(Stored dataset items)
= = = =
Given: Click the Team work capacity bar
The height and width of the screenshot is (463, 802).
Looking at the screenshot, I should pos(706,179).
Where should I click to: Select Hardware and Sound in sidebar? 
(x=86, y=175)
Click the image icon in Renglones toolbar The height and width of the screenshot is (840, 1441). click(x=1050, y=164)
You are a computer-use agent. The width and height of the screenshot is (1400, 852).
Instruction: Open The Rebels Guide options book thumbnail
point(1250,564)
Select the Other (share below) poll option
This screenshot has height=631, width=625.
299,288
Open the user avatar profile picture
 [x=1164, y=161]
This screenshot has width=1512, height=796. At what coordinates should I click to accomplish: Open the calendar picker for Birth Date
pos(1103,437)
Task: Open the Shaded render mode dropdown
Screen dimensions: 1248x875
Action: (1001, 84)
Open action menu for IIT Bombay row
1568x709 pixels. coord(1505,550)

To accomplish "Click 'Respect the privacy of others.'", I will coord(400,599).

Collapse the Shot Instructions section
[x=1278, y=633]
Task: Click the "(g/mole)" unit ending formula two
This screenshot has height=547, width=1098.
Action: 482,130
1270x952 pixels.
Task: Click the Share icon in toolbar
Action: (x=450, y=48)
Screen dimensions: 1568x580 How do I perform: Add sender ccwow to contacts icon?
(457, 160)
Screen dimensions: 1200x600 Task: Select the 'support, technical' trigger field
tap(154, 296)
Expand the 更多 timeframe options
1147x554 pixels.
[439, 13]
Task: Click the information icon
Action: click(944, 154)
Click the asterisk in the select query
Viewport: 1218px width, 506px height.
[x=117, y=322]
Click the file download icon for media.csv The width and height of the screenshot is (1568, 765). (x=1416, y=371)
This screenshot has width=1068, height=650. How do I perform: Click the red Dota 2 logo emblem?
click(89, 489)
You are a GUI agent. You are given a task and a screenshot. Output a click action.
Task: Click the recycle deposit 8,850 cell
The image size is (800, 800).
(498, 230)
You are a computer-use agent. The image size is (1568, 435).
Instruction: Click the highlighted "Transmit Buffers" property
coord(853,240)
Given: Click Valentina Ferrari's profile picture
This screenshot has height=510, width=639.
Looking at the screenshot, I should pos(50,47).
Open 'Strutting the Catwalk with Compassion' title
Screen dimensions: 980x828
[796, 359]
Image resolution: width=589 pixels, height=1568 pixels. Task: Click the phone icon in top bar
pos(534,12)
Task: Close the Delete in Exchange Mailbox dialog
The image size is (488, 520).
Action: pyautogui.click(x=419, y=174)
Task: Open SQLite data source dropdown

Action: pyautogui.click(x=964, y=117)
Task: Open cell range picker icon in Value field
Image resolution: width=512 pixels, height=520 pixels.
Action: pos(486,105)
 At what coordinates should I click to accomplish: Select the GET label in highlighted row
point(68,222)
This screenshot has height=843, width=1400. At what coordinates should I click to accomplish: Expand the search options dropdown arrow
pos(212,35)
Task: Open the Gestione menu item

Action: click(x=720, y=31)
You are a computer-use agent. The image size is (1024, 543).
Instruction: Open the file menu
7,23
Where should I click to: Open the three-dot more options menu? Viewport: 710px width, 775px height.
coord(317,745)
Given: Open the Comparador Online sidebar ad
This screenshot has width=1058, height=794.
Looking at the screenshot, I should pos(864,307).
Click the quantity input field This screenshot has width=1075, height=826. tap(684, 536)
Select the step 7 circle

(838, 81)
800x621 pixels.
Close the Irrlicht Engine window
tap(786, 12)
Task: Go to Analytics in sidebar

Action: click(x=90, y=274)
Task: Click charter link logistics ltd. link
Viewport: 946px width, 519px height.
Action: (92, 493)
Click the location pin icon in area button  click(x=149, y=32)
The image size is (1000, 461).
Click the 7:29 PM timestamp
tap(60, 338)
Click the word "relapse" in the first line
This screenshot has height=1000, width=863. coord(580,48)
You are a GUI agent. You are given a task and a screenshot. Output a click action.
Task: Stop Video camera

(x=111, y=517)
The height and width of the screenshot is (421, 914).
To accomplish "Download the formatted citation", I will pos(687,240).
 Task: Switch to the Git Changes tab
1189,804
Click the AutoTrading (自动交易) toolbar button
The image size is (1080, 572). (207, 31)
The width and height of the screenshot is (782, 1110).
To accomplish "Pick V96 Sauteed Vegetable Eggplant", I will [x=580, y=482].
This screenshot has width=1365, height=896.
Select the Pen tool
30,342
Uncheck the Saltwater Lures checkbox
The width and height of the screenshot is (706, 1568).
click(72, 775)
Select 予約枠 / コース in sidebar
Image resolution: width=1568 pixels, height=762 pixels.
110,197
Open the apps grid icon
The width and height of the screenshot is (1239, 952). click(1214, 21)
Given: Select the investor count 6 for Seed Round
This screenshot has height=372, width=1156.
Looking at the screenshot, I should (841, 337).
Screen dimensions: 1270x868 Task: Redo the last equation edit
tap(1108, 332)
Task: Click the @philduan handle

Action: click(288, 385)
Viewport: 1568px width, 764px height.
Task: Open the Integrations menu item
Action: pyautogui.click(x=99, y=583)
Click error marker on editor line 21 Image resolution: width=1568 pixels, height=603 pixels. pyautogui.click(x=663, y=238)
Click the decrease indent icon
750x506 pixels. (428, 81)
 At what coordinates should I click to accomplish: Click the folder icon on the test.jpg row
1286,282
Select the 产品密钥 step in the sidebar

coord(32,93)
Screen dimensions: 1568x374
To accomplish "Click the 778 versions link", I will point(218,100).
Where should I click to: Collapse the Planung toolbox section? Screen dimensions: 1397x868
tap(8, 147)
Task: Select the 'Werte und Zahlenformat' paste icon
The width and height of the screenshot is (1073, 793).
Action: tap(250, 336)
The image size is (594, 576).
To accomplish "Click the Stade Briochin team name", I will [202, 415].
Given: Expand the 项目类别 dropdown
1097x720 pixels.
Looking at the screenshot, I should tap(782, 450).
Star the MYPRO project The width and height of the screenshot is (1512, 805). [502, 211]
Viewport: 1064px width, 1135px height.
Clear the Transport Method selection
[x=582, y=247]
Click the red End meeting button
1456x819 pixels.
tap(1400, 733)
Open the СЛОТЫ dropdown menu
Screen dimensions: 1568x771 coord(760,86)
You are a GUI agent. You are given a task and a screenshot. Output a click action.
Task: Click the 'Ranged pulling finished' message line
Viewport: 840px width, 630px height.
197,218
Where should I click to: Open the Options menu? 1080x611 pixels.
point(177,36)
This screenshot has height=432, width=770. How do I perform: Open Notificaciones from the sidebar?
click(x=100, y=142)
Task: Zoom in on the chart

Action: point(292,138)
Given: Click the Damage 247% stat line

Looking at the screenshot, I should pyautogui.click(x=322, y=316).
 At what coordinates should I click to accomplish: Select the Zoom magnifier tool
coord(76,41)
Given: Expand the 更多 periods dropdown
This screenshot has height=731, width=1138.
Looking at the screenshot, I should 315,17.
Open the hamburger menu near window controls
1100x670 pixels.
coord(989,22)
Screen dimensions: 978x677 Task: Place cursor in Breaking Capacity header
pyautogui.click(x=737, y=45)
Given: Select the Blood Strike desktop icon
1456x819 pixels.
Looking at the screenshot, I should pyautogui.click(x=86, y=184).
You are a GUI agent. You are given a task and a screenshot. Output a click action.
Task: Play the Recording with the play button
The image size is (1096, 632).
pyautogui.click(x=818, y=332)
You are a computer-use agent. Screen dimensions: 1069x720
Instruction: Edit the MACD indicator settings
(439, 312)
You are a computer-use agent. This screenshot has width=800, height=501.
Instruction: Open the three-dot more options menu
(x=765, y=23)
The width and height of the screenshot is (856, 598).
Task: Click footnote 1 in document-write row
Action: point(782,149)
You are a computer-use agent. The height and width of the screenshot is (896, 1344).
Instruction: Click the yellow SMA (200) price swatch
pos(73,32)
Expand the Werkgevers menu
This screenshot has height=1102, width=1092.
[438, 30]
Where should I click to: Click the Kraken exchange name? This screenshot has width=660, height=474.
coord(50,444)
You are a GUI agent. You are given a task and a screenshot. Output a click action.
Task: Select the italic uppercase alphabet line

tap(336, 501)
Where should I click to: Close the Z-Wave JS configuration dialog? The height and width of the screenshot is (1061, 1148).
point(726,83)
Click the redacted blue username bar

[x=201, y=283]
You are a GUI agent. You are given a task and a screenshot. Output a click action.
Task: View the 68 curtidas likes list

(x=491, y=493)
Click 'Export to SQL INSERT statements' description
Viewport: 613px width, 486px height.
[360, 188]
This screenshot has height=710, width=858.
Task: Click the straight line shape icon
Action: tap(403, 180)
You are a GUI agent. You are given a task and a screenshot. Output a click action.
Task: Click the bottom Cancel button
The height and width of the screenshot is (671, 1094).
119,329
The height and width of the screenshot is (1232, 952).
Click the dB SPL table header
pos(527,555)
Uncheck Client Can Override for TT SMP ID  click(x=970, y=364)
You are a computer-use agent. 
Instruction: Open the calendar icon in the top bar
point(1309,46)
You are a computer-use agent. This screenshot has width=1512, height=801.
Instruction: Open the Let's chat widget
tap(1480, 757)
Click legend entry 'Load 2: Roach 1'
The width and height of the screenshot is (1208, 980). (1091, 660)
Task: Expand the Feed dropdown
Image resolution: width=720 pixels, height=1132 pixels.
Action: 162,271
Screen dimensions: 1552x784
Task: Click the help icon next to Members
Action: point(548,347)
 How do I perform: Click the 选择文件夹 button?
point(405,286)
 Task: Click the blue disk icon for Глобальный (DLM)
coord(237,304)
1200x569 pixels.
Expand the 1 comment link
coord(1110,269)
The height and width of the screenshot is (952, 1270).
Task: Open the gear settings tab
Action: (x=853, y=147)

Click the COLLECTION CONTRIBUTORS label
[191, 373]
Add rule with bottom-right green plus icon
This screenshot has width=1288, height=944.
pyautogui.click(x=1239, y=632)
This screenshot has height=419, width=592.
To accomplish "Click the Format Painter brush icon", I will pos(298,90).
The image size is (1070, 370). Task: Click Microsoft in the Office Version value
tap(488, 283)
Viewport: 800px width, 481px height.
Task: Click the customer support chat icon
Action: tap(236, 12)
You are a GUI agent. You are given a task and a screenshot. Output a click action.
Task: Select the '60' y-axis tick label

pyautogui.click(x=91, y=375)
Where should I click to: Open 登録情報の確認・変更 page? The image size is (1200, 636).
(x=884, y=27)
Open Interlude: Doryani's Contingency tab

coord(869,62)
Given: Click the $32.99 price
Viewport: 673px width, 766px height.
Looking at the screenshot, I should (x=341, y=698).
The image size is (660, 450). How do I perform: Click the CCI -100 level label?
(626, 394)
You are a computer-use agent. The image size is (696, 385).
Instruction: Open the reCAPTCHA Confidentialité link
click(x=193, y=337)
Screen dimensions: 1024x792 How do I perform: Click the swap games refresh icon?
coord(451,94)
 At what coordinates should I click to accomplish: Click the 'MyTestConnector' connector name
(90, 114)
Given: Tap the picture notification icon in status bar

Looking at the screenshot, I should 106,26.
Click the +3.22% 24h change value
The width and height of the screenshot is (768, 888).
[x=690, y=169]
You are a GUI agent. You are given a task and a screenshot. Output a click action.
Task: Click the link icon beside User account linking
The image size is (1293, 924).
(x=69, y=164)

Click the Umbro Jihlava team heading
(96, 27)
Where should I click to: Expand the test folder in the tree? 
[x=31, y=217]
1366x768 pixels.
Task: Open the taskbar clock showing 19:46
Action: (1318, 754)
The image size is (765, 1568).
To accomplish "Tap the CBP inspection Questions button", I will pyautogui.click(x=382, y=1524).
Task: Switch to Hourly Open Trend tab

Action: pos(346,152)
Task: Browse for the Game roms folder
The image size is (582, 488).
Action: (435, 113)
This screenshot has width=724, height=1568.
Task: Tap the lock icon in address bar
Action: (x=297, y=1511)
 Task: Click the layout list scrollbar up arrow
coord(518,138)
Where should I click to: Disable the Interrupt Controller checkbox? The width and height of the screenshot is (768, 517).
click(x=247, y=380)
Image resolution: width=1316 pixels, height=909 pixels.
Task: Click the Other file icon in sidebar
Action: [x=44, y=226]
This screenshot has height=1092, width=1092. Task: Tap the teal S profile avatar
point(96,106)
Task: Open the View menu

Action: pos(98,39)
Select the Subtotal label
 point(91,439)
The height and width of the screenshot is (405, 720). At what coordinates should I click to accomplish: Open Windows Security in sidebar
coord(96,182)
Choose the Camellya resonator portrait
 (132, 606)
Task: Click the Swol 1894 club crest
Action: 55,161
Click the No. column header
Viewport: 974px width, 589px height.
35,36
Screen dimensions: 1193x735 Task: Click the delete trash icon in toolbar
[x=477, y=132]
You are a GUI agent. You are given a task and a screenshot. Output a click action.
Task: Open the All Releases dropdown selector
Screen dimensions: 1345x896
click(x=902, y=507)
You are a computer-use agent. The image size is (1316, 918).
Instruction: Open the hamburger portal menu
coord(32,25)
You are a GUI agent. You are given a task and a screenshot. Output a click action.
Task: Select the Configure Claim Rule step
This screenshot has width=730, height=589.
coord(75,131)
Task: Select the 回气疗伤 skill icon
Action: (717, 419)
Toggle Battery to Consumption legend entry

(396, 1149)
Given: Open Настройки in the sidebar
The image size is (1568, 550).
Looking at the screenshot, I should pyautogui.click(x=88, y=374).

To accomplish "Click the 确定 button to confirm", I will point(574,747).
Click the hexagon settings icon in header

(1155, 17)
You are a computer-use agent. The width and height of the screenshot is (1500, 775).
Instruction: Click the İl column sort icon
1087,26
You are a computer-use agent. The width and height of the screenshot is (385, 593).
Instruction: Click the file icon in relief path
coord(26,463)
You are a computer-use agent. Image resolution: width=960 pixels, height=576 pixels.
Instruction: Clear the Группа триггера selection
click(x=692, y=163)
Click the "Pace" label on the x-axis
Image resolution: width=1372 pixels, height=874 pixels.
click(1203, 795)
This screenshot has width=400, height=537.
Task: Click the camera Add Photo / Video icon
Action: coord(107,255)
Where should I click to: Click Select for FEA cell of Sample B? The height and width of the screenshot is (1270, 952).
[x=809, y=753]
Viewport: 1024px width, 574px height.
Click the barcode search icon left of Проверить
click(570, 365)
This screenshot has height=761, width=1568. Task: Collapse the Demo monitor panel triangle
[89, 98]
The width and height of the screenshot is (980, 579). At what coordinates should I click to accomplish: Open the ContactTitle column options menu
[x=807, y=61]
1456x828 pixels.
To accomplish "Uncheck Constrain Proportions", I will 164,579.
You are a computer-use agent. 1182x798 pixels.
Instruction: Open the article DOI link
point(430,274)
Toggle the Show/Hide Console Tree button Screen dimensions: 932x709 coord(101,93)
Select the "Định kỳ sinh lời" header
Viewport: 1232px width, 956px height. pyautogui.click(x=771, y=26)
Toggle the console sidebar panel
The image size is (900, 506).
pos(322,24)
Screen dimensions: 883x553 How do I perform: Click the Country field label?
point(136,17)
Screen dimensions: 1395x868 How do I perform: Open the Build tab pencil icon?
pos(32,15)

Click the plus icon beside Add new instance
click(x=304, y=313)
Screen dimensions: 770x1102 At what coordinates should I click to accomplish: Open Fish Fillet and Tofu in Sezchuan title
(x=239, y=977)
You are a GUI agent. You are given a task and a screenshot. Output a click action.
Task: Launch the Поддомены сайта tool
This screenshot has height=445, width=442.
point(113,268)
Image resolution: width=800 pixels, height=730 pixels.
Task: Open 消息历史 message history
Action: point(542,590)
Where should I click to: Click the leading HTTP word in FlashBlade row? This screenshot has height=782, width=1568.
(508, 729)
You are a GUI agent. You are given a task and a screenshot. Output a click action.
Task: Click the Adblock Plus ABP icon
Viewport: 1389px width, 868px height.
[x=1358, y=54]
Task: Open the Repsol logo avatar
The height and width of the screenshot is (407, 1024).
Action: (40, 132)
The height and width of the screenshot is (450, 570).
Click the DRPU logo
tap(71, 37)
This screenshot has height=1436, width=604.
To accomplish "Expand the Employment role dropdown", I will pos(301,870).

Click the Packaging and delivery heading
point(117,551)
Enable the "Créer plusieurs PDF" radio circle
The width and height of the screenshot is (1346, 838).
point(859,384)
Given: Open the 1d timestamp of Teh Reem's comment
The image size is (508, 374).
= = = =
◆ SET PROBLEM:
Rewrite the stretch of the listing from the line containing "Task: Open the Shaded render mode dropdown" through the line containing "[x=117, y=322]", putting "Display size" wherever "Screen dimensions" appears. Leave everything else unchanged.

◆ RESPONSE TO THE TASK:
Task: Open the Shaded render mode dropdown
Display size: 1248x875
Action: (1001, 84)
Open action menu for IIT Bombay row
1568x709 pixels. coord(1505,550)

To accomplish "Click 'Respect the privacy of others.'", I will coord(400,599).

Collapse the Shot Instructions section
[x=1278, y=633]
Task: Click the "(g/mole)" unit ending formula two
This screenshot has height=547, width=1098.
Action: 482,130
1270x952 pixels.
Task: Click the Share icon in toolbar
Action: (x=450, y=48)
Display size: 1568x580 How do I perform: Add sender ccwow to contacts icon?
(457, 160)
Display size: 1200x600 Task: Select the 'support, technical' trigger field
tap(154, 296)
Expand the 更多 timeframe options
1147x554 pixels.
[439, 13]
Task: Click the information icon
Action: click(944, 154)
Click the asterisk in the select query
Viewport: 1218px width, 506px height.
[x=117, y=322]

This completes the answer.